Extracted text below:

Through Pelopidas' skill in presenting the case, Mithridates' attempt to embarrass and even discredit the Roman representatives succeeded. The latter had made a show of listening fairly to both sides and were now embarrassed by the obvious injustice done to a nominal friend and ally. After a lengthy delay they finally came up with a publicly acceptable pronouncement: the Romans did not wish harm done to their ally Mithridates, nor could they allow war to be made against Nicomedes because it was against the interests of Rome that he be weakened. Pelopidas wished to make something of the insufficiency of this answer, but was ushered out.

Pontic re-occupation of Cappadocia, summer 89 BC 

Mithridates knew enough about the workings of Roman politics to seek redress from the Senate, were he really interested. Instead he wanted to act under the éclat of the recent violation of his territory. After Pelopidas' return he sent his son Ariarathes into Cappadocia with a strong army. The occupation (summer 89 BC) was rapid and once again (now for a fourth time) Ariobarzanes I the philoromaios was expelled and the rule of Mithridates' son enforced. This violated both of the Senatus consulta authorising Aquillius' mission, and the Treaty. It was a strategic move with a view to serious conflict with the Romans: unlike Nicomedes, Ariobarzanes had done naught to offend. It was thus a de facto declaration of war.

End of Extracted text.
Supplied entries below:

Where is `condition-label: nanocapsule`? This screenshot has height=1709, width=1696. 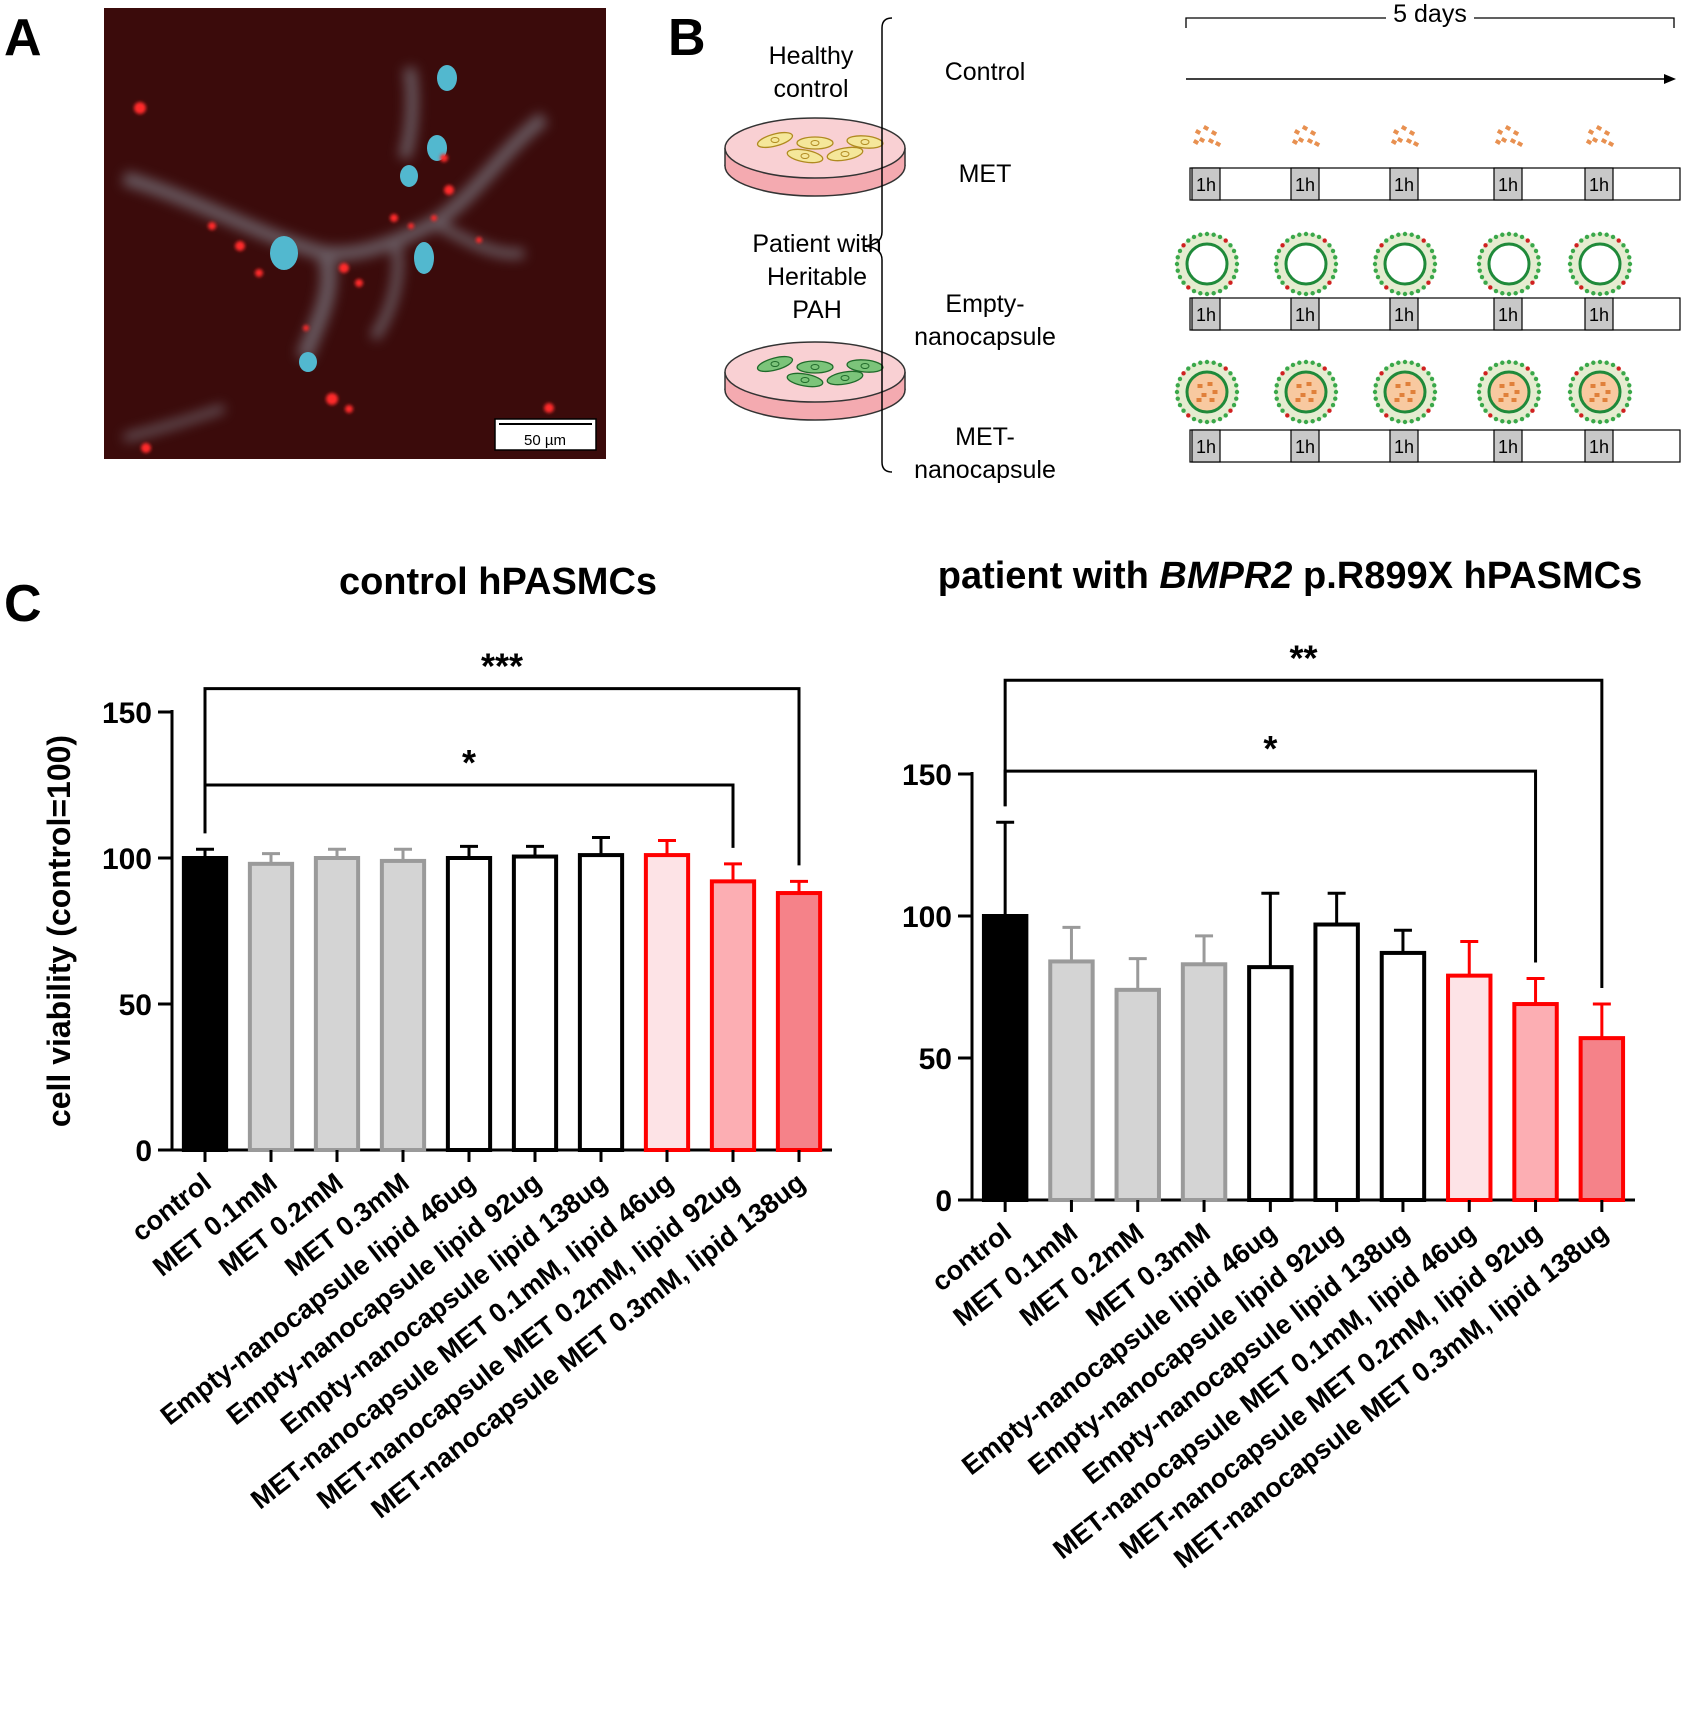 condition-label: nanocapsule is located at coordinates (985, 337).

End of Supplied entries.
Supplied entries below:

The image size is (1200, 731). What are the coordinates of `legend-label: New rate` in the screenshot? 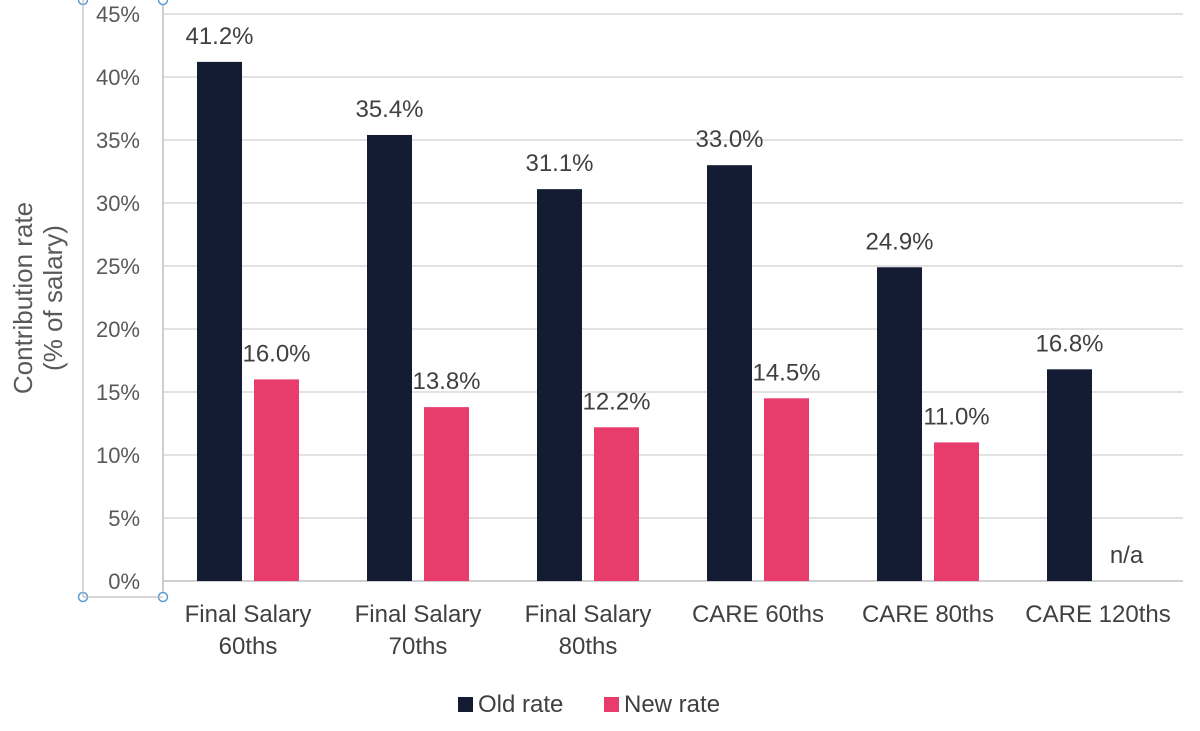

End of Supplied entries.

### Task instructions
A. Name every individual person mentioned in the passage on Mithridates and the Romans.
B. According to the passage on Mithridates and the Romans, whom did Mithridates send into Cappadocia after Pelopidas returned?
C. Carry on the passage on Mithridates and the Romans from its final sentence.

### Task answers
A. Pelopidas, Mithridates, Nicomedes, Ariarathes, Ariobarzanes I, Aquillius

B. He sent his son Ariarathes with a strong army.

C.
The main ancient source, Appian, now states that both sides began to assemble large forces for all-out war, and implies precipitate action by the Pontic King. Instead a Pontic delegation was sent to Rome, and the marshalling of the armies in Anatolia must have taken up the remainder of the year. The Pontic embassy dates to the autumn and early winter 89 BC.

The details of the beginning of the war show that the precipitate action was taken by Aquillius himself, who was clearly keen to begin the war before the Pontic legation returned (even though its chances of success were slim following the reoccupation of Cappadocia, the possibility remained, in the context of the disastrous Italic War losses, that the Senate might prefer to negotiate a settlement and send a new legation to replace the provocative Aquillius). Marius' instructions to Aquillius had probably been to precipitate war and thus present the Senate with a fait accompli. But the present situation was even better from Marius' viewpoint, since the war was now inevitable but still impending: which gave him time to get out to Asia province before it began, if he hurried. However, it was not Marius but Sulla, the newly elected consul, who received the command against Mithridates (autumn 89 BC, probably calendar December).

News of Mithridates' second expulsion of Ariobarzanes (c. July 89 BC) must have reached Rome in September, a month or two before Sulla was elected consul with Pompeius Rufus, for Plutarch records at the time of his entry into office:

Clearly the prevalent view at Rome was that the reoccupation of Cappadocia was the last straw and that the Pontic king should be attacked and deposed. Even more importantly, the winding-down of the Italic War now released the troops necessary to effect this. As for Sulla, he had put himself back in the public eye by a good showing as a commander in the Italic War. He had recently married Metella, widow of the recently deceased princeps senatus M. Aemilius Scaurus and cousin of the praetor Metellus Pius and the young Luculli brothers. He was also close to his colleague, Pompeius Rufus, whose son was already married, with at least one child, to his daughter Cornelia.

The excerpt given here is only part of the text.